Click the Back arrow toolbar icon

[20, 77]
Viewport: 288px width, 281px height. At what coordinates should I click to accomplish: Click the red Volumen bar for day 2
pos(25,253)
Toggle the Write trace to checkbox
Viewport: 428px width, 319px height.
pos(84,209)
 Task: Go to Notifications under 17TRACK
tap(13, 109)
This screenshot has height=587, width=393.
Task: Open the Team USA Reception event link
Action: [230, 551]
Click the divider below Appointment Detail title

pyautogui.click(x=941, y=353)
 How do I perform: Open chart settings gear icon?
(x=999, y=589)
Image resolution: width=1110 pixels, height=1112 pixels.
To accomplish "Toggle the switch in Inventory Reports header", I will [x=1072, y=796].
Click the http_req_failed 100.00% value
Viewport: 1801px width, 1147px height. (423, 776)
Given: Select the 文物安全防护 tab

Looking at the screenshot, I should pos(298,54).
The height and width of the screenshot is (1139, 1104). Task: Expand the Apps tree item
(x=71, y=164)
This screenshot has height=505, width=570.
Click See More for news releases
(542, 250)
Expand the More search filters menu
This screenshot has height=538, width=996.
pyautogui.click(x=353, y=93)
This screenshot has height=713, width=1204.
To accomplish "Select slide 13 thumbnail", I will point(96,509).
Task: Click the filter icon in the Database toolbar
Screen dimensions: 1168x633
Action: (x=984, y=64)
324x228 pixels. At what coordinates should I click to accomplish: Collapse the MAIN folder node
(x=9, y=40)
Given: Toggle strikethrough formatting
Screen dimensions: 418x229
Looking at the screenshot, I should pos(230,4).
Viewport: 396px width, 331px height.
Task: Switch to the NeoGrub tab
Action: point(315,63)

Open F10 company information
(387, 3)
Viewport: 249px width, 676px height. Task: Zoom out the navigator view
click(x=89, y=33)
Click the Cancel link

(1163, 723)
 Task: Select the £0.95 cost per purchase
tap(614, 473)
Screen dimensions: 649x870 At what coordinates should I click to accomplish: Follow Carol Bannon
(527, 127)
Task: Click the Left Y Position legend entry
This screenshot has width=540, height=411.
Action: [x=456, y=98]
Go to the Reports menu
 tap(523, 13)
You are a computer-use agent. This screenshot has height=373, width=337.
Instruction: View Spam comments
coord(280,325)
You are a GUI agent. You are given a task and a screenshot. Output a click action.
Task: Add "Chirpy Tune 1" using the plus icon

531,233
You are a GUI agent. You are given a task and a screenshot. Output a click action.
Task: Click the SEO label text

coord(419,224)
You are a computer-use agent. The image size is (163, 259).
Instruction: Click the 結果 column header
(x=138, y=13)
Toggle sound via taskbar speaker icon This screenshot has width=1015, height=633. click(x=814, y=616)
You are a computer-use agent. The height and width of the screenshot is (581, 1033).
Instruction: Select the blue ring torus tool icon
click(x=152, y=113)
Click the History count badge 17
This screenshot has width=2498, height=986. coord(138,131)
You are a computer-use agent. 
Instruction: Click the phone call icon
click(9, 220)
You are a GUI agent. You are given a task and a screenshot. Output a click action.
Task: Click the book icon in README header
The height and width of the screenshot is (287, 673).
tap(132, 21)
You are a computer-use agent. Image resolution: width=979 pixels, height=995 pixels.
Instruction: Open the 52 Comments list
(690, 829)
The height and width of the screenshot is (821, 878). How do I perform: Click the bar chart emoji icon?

------------------------------------------------------------

What is being asked:
Output the lines from the start of the records through the line containing "(x=999, y=589)", inclusive, as a numbered list with blank lines omitted.

Response:
1. Click the Back arrow toolbar icon
2. [20, 77]
3. Viewport: 288px width, 281px height. At what coordinates should I click to accomplish: Click the red Volumen bar for day 2
4. pos(25,253)
5. Toggle the Write trace to checkbox
6. Viewport: 428px width, 319px height.
7. pos(84,209)
8.  Task: Go to Notifications under 17TRACK
9. tap(13, 109)
10. This screenshot has height=587, width=393.
11. Task: Open the Team USA Reception event link
12. Action: [230, 551]
13. Click the divider below Appointment Detail title
14. pyautogui.click(x=941, y=353)
15.  How do I perform: Open chart settings gear icon?
16. (x=999, y=589)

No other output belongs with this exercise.